(Stored records)

►

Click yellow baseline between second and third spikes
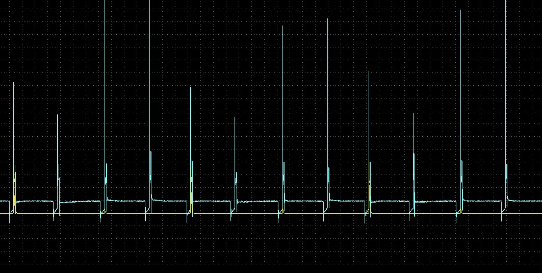The height and width of the screenshot is (273, 542). 82,213
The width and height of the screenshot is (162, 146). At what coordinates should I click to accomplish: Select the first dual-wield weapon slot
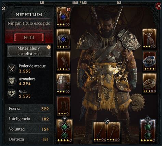pos(100,132)
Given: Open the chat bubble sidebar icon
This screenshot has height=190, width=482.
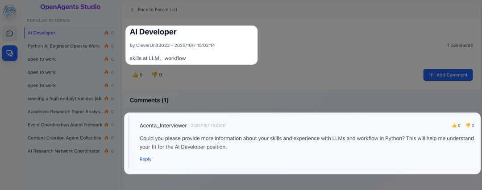Looking at the screenshot, I should tap(9, 33).
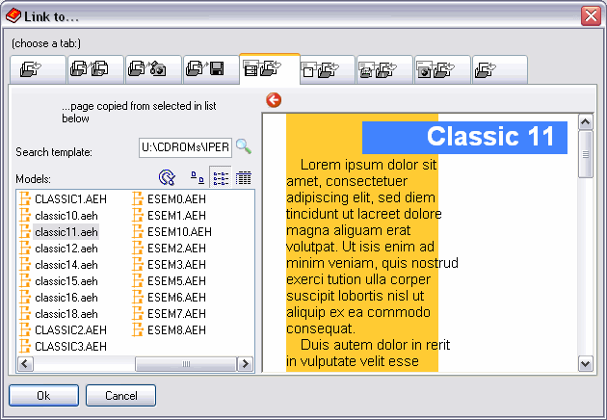Switch models list to large icons view
Viewport: 607px width, 420px height.
[x=197, y=177]
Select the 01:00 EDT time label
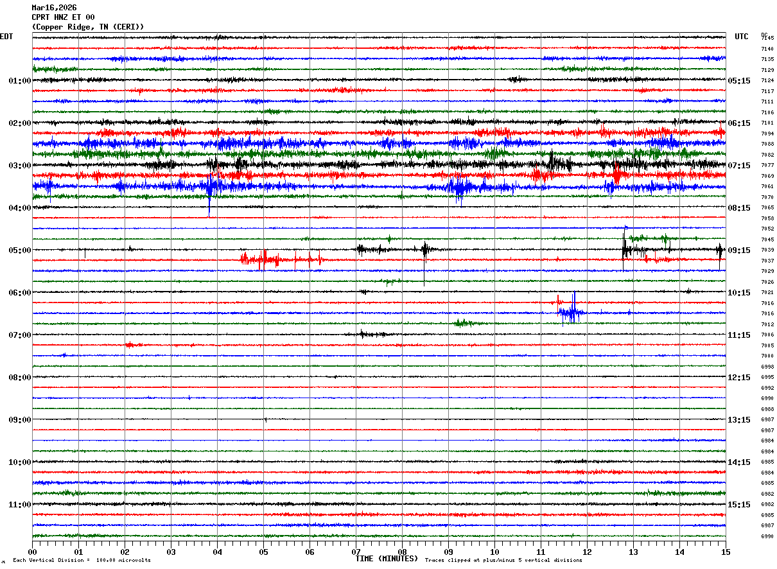 pos(20,81)
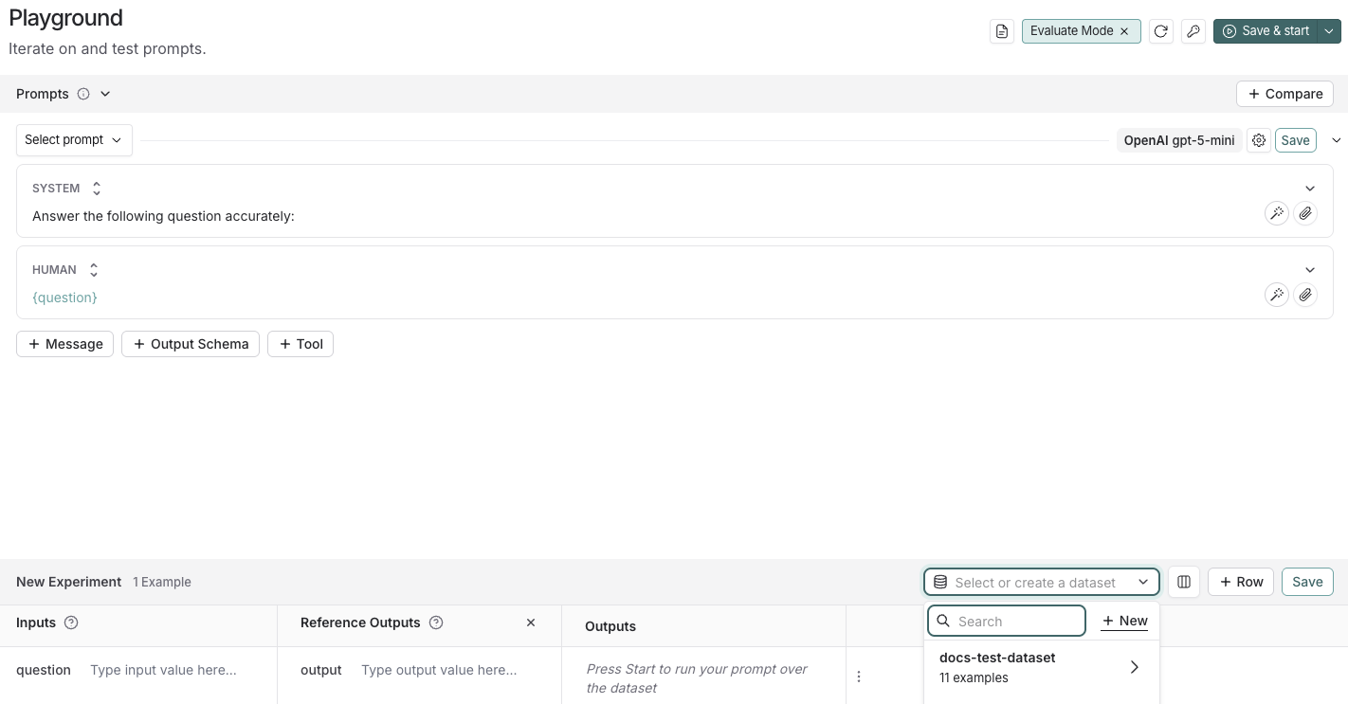
Task: Click the document icon left of Evaluate Mode
Action: pyautogui.click(x=1002, y=30)
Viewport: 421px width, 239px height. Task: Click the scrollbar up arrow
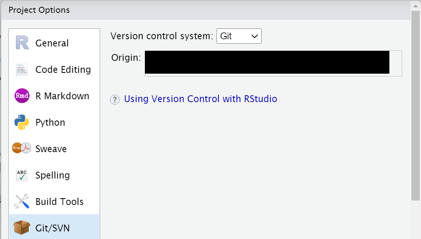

◄

Work request:
Keeping the pictures out, output the records from above exactly and completely.

Answer space:
Click yellow baseline between second and third spikes
The height and width of the screenshot is (273, 542). 82,213
The width and height of the screenshot is (162, 146). At what coordinates should I click to accomplish: Select the first dual-wield weapon slot
pos(100,132)
Given: Open the chat bubble sidebar icon
This screenshot has height=190, width=482.
Looking at the screenshot, I should tap(9, 33).
Switch models list to large icons view
Viewport: 607px width, 420px height.
[x=197, y=177]
Select the 01:00 EDT time label
 pos(20,81)
Task: Click the document icon left of Evaluate Mode
Action: pyautogui.click(x=1002, y=30)
Viewport: 421px width, 239px height. Task: Click the scrollbar up arrow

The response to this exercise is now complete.